Israel Lacrosse Association
- Sport: Lacrosse
- Founded: 2010
- Affiliation: World Lacrosse
- Affiliation date: 2011
- Regional affiliation: European Lacrosse Federation
- Affiliation date: 2012
- Headquarters: Ashkelon, Israel
- Director: Ian Kadish
- Men's coach: William Beroza
- Women's coach: Sophie Bass

Official website
- www.lacrosse.co.il
- Israel

= Israel Lacrosse Association =

Governing body for lacrosse in Israel

The Israel Lacrosse Association (ILA; איגוד הלקרוס הישראלי), or Israel Lacrosse, is the official governing body of lacrosse in Israel, and is a member of World Lacrosse and the European Lacrosse Federation.

==History==
The Israel Lacrosse Association was founded to develop and promote lacrosse within Israel and strives to offer lacrosse to Israelis of all ages.
Israel Lacrosse was founded in 2010 by Scott Neiss who previously served as an executive for the National Lacrosse League, along with William Beroza and Howard Borkan. It was officially granted associate membership by the Federation of International Lacrosse (FIL; later renamed as World Lacrosse) in April 2011. ILA became part of the European Lacrosse Federation in 2012.

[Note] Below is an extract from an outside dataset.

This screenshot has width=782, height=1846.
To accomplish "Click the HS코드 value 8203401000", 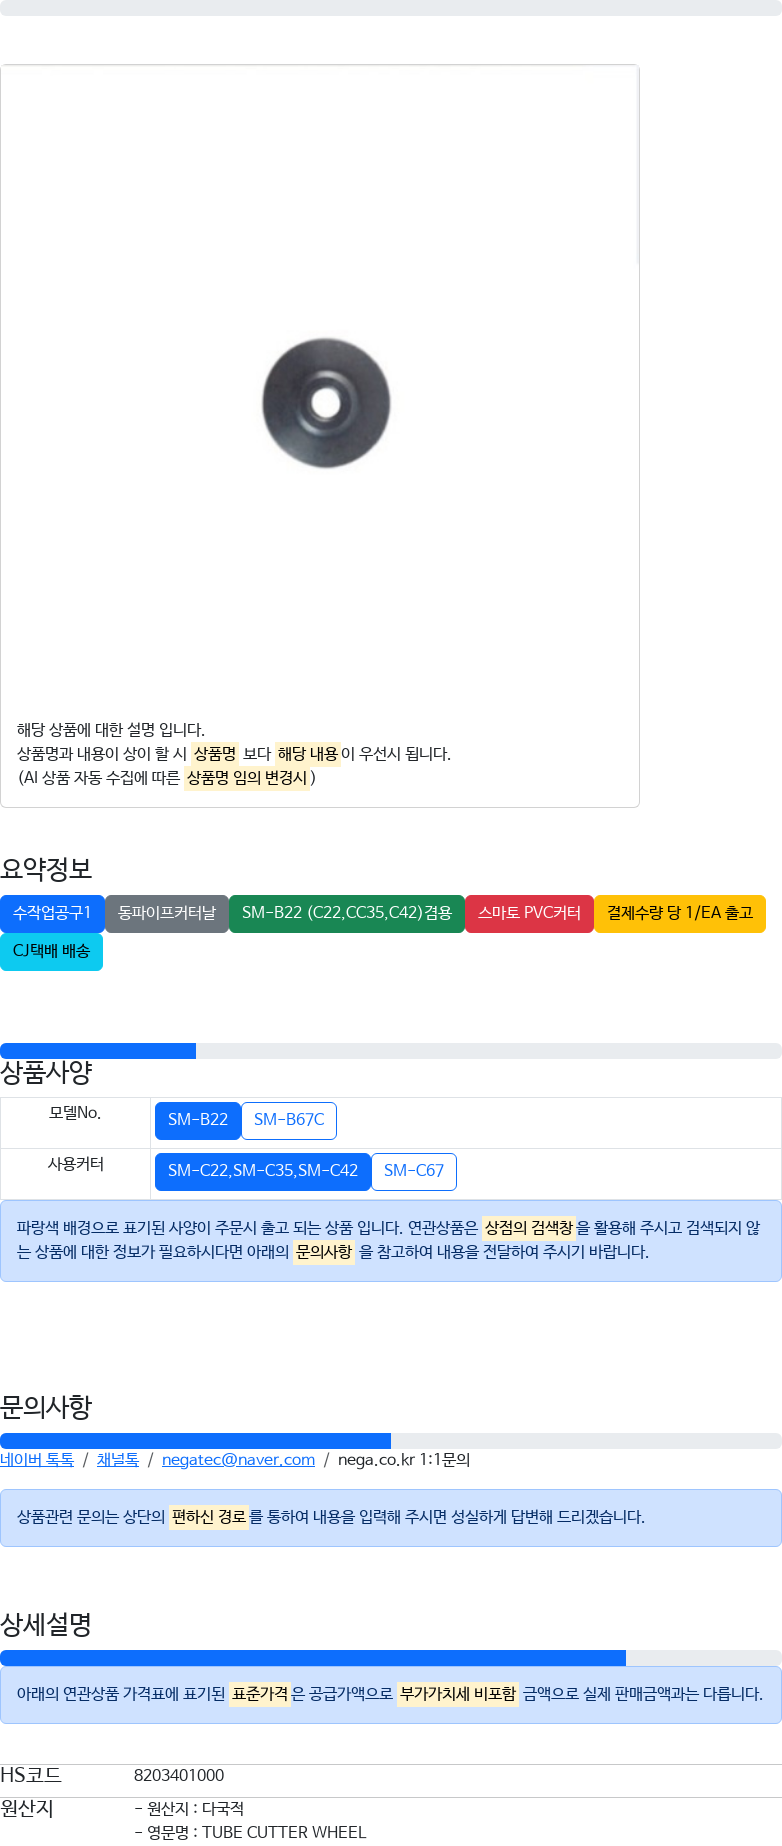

The program started with players and staff born in North America but with links to Israel. But there has been efforts from the federation to develop players born in Israel for both the men's and women's national team programs.

Israel was given the hosting rights for the 2018 World Lacrosse Championship, after the original hosts Manchester, England withdrew.

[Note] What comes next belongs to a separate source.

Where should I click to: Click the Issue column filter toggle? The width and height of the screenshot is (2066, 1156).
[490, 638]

==Israel Premier Lacrosse League==

The Israel Premier Lacrosse League (IPLL) is the premier lacrosse league in Israel, which debuted in 2015. The league competes during summer months only, in an attempt to attract players from abroad to participate.

==International competition==
Israel fields men's, indoor, and women's national teams, which compete at both European and World levels.

===European Lacrosse Championships===

In 2016, Israel's men's team won the Silver Medal, placing second in a field of 24, England won the gold 7-6 in regulation play. This was Israel's first medal in international play.

| Year | Result |
|---|---|
| NED 2012 | 8th place |
| HUN 2016 | 2nd place |

===World Lacrosse Championships===

In its first-ever appearance, for the Men's 2014 World Lacrosse Championship in Denver, Israel finished in 7th place out of 38 nations.
Four years later, with the 2018 World Lacrosse Championship held in Netanya, Israel, Israel again finished in 7th place, this time out of 46 nations.

| Year | Result |
|---|---|
| USA 2014 | 7th place |
| ISR 2018 | 7th place |
| USA 2023 | 7th place |

===Women's European Lacrosse Championships===

| Year | Result |
|---|---|
| CZE 2015 | 4th place |
| ISR 2019 | 2nd place |

===Women's Lacrosse World Cup===

| Year | Result |
|---|---|
| CAN 2013 | 8th place |
| ENG 2017 | 6th place |
| USA 2022 | 6th place |
| JAP 2026 | 3rd place |

===IIJL World Junior Lacrosse Championship===

| Year | Result |
|---|---|
| Iroquois 2015 | 12th place |
| CAN 2019 | 4th place |
| CAN 2022 | 4th place |
| CAN 2023 | 3rd place |

==Shabbat policy==
The ILA has a consistent position of not playing or scheduling games during Shabbat. Israel Lacrosse released a statement saying: “As a new sport to Israel it is imperative . . . we cannot ignore that reasonably large percentage of our nations’ people, our teams’ players and our associations’ members would be offended if we took the field on Shabbat." The organization has stated that the policy is a national identity issue, not a religious issue.